First, this ad is one of a series of Miller ads apparently aimed at virginal bar-goers who haven't a clue how to act. Another ad in the series depicts two clueless yutzes obliviously blocking in a waitress and preventing her from delivering her tray full of drinks. This ad plays out a sort of exaggerated scenario, arrived at via a logic similar to the "Milwaukee's Best" ads, that leads inexorably from trivial violations of the unwritten guy code all the way to instant, total, sky-sent obliteration (by means of an enormous beer can falling from the heavens). The problem, obvious to any viewer of the ad, is that the fellow on the right is blatantly out of line by any sort of (straight-guy) men's room etiquette. Not only is he surreptitiously checking out Square-Headed Guy's equipment, he's leaning over towards him and actually allowing his left shoulder to touch SHG's right shoulder.

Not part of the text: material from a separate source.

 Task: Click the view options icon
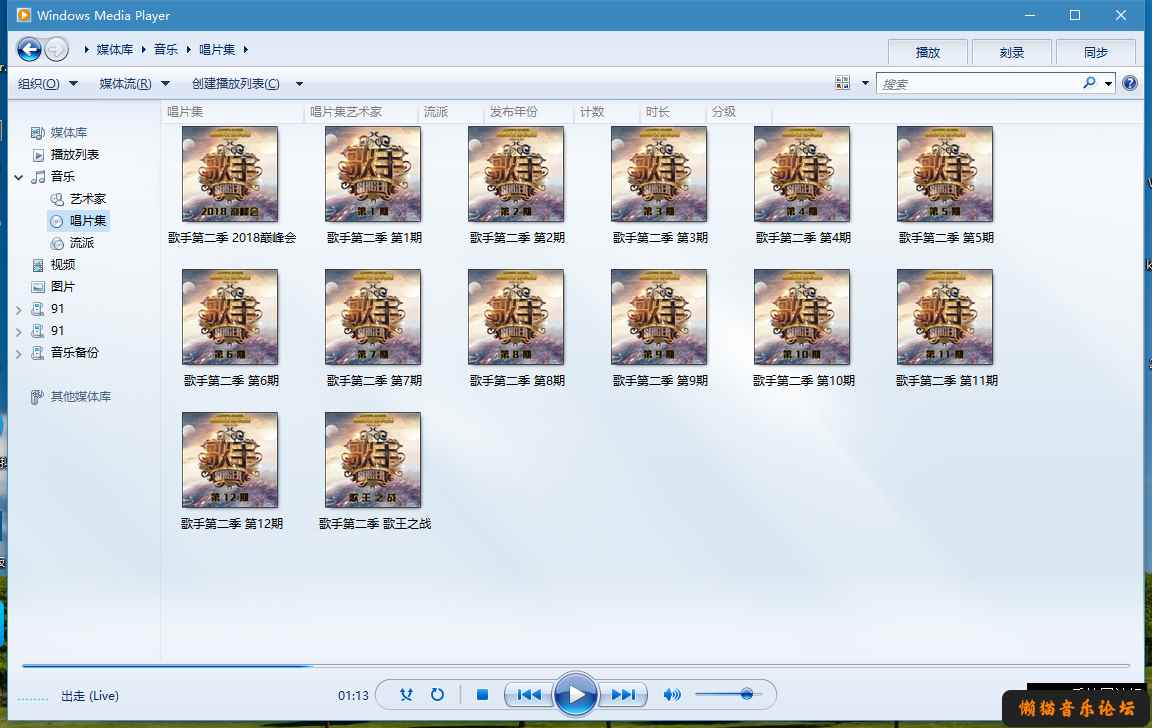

As I said, in my experience this doesn't happen: in fact, I've noticed over the past twenty years an increasing need on the part of men's room patrons for more and more private space. If one urinal is occupied, one simply does not go to the adjacent urinal, unless all other spaces (including toilet stalls) are occupied - and I've seen guys actually wait for someone to leave to avoid using a urinal directly next to another man. Add to that the increasing prevalence of those little metal walls separating the urinals, and it's obvious that the designers of men's rooms are aware that men, it seems, do not want even the slightest suspicion that any other man would have opportunity to check out the details of their genitalia. And of course, homophobic men (and homophobia is, of course, what's being encouraged in this ad, as sine qua non of true manliness) will see what they both fear and want to see. I mean, those of you who've met my wife will know that she isn't exactly gender-ambiguous, except perhaps that she's tall - yet I remember, one winter as we were walking on the East Side near some bars, a hostile, drunken idiot behind us taking us for two gay men, and muttering homophobic imprecations under his breath. His girlfriend was considerably more perceptive, and correctly recognized Rose's gender, and kept trying to tell her overheated man that he was wrong and that he should shut up.
I think those who see gay men everywhere (or terrorists, or communists, or persecutors of Christianity, or rapists and murderers and kidnappers and alien abductors) do so because to increase the intensity of the threat they think they're facing amps up both their sense of being in a heroic, beleaguered minority and their sense of cultural martyrdom. I mean, if you have to lose, it's more honorable to lose to the world champions than to the basement dwellers - and still better if you defeat the champs. But to see one's enemy everywhere also means one has to constantly reassert one's identity as enemy of the enemy - lest your fellow defenders of the faith mistake you for one of the alien Others.
So the viewer of this ad, I think, is meant to think, "Oh my god - I hope I'm not doing anything that might make anyone think I'm acting even close to the way this guy is!" Manhood self-questioned, he realizes he simply must buy another beer - beer being, of course, an unquestionably manly drink. Unless it's a light beer. Or an import. Or a microbrew. Or a "premium" with the fancy-ass gold foil on it. Nope, nothing but plain, old-fashioned American pisswater will do. Like Miller.